_Task statement:_ Any image in the records is to be dropped, and everything else duplicated precisely.

··········

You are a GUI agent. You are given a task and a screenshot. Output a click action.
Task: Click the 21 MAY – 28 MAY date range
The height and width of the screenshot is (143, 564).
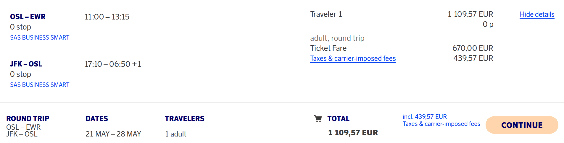click(x=113, y=134)
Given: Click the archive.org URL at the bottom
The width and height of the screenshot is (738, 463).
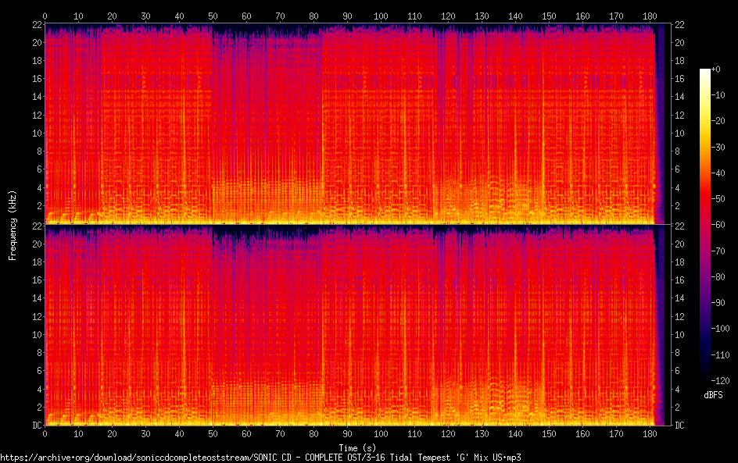Looking at the screenshot, I should click(x=260, y=457).
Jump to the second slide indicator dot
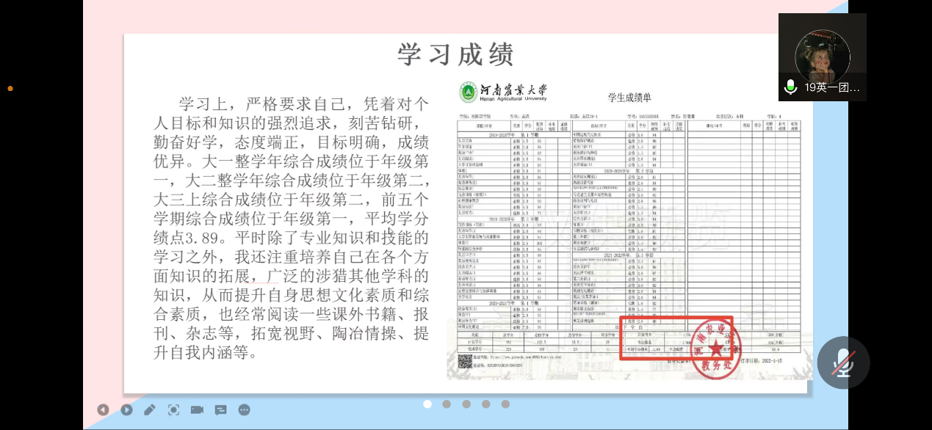The image size is (932, 430). click(x=447, y=404)
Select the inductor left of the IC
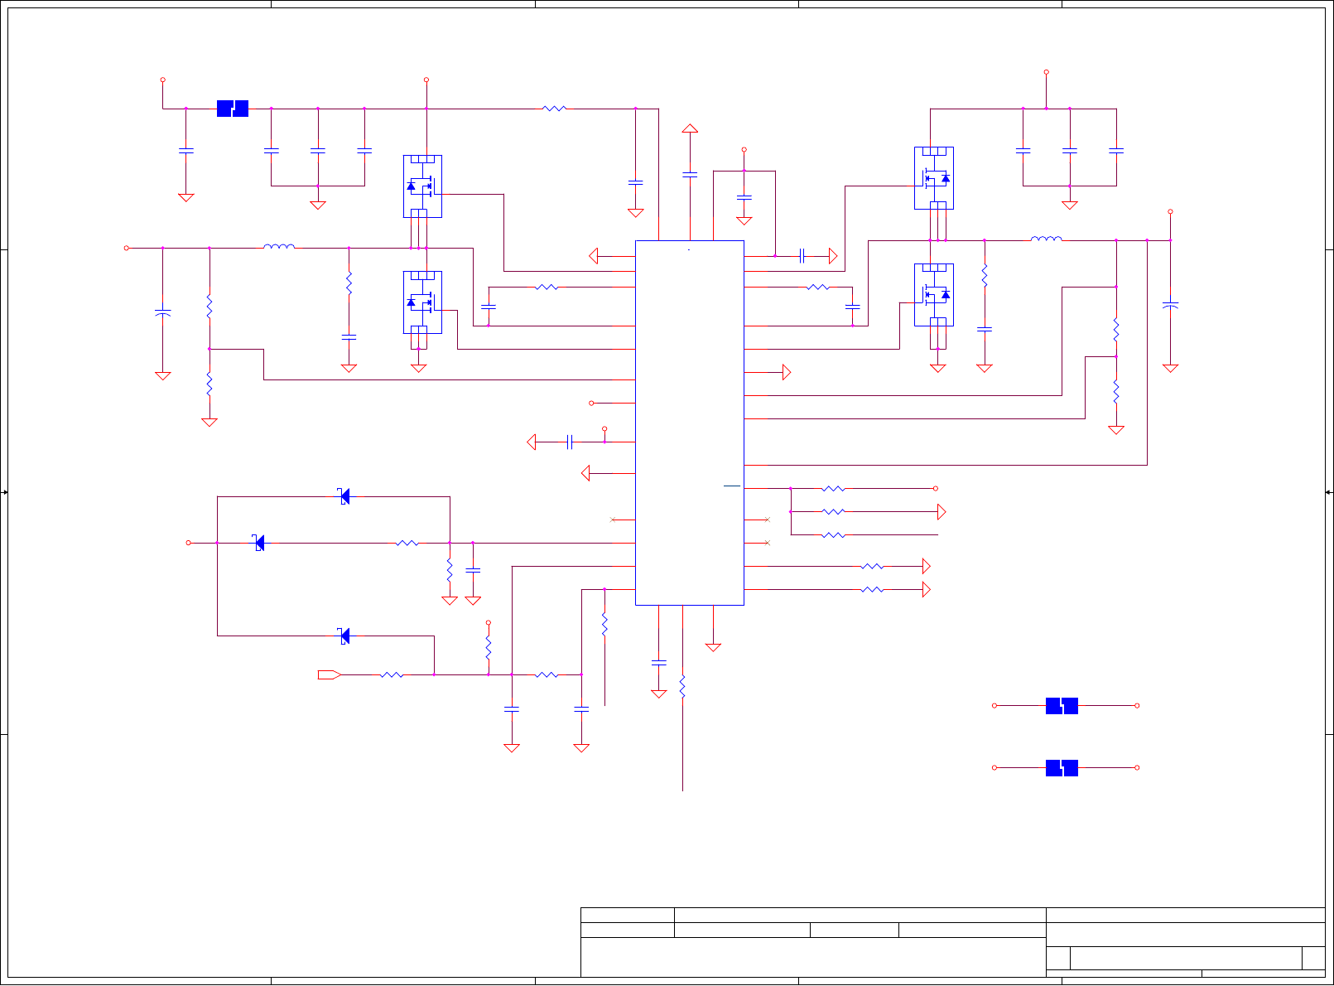The height and width of the screenshot is (986, 1334). click(x=279, y=246)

··········

_Result of this task:_
You are a GUI agent. You are given a task and a screenshot. Output a click action.
Task: Click the 21 MAY – 28 MAY date range
The height and width of the screenshot is (143, 564).
click(x=113, y=134)
Given: Click the archive.org URL at the bottom
The width and height of the screenshot is (738, 463).
Looking at the screenshot, I should click(x=260, y=457).
Jump to the second slide indicator dot
The image size is (932, 430). click(x=447, y=404)
Select the inductor left of the IC
The height and width of the screenshot is (986, 1334). click(x=279, y=246)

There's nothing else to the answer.